あれほど絶望的だった戦場が、まるで切り裂かれるように風向きを変えていく。
背後から響いた機械音の乱れに、ノアははっと息を呑んだ。
崩れかけていた仲間たちの視線にも、わずかながら光が戻っていく。
「……生きてる……まだ、生きられる……!」
その言葉は誰のものでもなかったが、戦場のすべてが、それに応えていた。
そして──その中央、浮かび続けていたホログラムのイーサンが、どこか興味深げに口元を吊り上げた。

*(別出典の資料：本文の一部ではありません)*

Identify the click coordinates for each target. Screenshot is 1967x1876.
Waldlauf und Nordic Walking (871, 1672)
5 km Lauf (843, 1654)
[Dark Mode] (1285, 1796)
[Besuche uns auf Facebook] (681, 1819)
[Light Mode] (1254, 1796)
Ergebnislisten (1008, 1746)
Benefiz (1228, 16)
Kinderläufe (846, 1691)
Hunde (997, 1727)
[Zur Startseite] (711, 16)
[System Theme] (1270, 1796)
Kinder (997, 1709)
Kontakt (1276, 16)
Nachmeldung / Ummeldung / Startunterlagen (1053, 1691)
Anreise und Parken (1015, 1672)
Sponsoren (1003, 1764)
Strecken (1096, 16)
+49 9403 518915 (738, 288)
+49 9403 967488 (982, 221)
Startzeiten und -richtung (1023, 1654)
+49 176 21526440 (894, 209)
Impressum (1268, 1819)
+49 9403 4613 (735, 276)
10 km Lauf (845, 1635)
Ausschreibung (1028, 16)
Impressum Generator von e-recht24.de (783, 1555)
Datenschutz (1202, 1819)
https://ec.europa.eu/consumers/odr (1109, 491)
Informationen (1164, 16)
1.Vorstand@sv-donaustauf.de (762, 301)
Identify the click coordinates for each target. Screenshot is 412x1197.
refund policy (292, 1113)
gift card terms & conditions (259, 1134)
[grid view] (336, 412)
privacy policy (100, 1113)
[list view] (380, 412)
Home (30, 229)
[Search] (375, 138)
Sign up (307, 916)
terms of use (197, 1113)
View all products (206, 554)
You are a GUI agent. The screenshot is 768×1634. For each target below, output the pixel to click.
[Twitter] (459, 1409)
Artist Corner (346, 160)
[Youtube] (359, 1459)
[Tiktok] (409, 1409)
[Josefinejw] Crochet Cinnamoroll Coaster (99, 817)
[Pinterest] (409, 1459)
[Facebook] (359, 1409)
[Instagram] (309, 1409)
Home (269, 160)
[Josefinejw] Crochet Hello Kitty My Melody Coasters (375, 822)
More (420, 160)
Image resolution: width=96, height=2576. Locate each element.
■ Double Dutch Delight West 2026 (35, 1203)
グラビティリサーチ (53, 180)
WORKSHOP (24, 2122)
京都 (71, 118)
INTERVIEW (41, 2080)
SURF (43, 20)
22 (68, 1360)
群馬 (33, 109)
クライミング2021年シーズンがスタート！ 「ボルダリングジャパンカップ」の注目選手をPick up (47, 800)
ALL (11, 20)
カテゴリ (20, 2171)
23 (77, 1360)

「なるほど……これは想定外だな。やはり、“答え”は一つじゃないらしい」
彼の姿は、淡い光となって空間に散っていく。
──戦場に、静寂が戻る。
ミラは崩れかけた膝をようやく支え、ゆっくりとレイヴンに近づいた。
「どうして……あなたがここに?」
レイヴンはその問いに、あくまで淡々と答えた。
「お前たちがハードギア社に向かっていると聞いた。なら──行くしかなかった。私はもう組織に属していない。だが、まだ……守りたいものがある。まだ、戦い続ける理由がある」
その瞳に宿るものは、使命ではない。
怒りでもない。ただ、静かで深い“覚悟”だった。
ノアは拳を握りしめる。
全身が痛む。銃も、神経も限界だ。
だが──その横に、まだ立つ者がいる。
(この力が……この仲間たちがいれば──)
──きっと、抗える。アンゲルスにも、USIにも。
そう、まだ──終わらせないための、道がある。
静かに立ち上がるノアの目に、もはや迷いはなかった。